Regarding tumor staging, 25.6%, 38.5%, 23.1%, and 12.8% of patients had T1c, T2, T3, and T4 staging, respectively. Moreover, 46.2% of patients did not have cancer in nearby lymph nodes, and 43.6%, 5.1%, and 5.1% of patients had N1, N2, or N3 cancer-containing lymph nodes, respectively.
An exploratory correlation analysis revealed that patients with smaller tumors, earlier-stage disease, and high tumor-infiltrating lymphocyte (TIL) levels were more likely to achieve a pCR with the chemotherapy-free regimen. pCRs were observed in 90%, 43%, 37.5% and 0% of patients with T1 (n = 10), T2 (n = 14), T3 (n = 8), and T4 (n = 5) disease, respectively (P = .007). Similarly, 85.7% of those with stage 1 disease (n = 7) experienced a pCR compared with 52.6% of those with stage 2 disease (n = 19) and 18.2% of those with stage 3 disease (n = 11; P = .018). Lastly, the pCR rate was 73.3% in patients with TIL levels greater than 10% (n = 15) vs 31.8% in those with a TIL levels of 10% or less (n = 22; P = .02)
Safety analysis showed that the majority of adverse effects (AEs) experienced by patients were grade 1/2, and that the durvalumab regimen was generally well tolerated. All instances of cardiac arrest, mitral valve regurgitation, and pleural effusion were grade 3 events. The most common AEs experienced in over 40% of patients were low-grade rash, fatigue, and diarrhea. No new safety concerns were observed.
Similar findings were also reported from the phase 2, prospective, multicenter, open-label, neoadjuvant Keyriched-1 study (NCT03988036), which evaluated the addition of pembrolizumab (Keytruda) to neoadjuvant trastuzumab and pertuzumab in patients with the HER2-enriched subtype.1,3 Among the 46 patients enrolled onto this study, 52% achieved a pCR.

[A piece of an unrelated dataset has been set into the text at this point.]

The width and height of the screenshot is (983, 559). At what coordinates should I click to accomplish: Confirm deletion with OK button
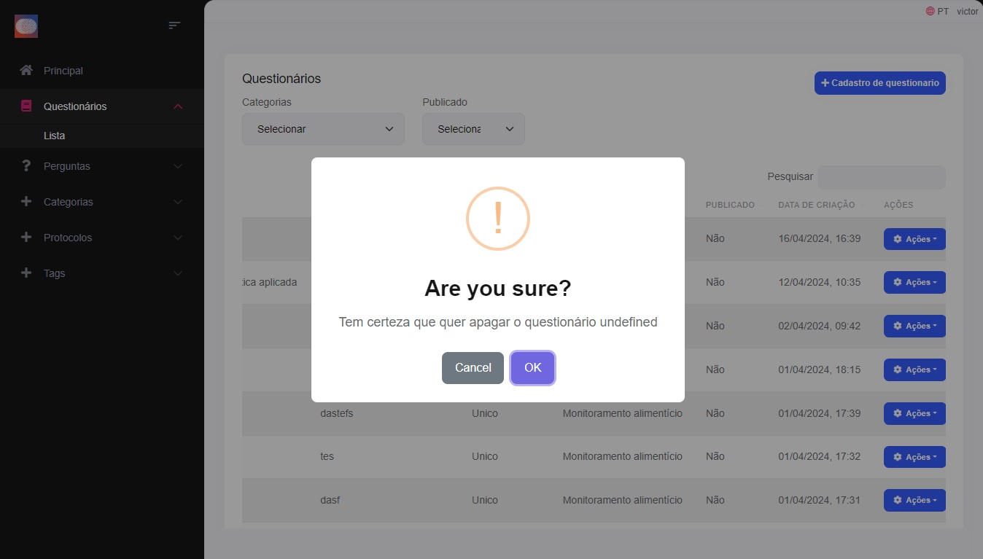pyautogui.click(x=532, y=368)
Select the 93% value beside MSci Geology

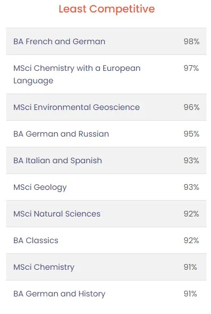point(191,187)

Guan added that, “It is important to highlight that in the Keyriched-1 trial, only 7% of patients had T3 disease and 30% of patients had nodal involvement, indicating [that this study population includes patients with] predominantly earlier-stage disease. In contrast, we have a higher proportion of patients with locally advanced disease in our study cohort.”
Guan concluded by stating that subsequent investigations of molecular biomarkers for treatment response and resistance mechanisms are ongoing.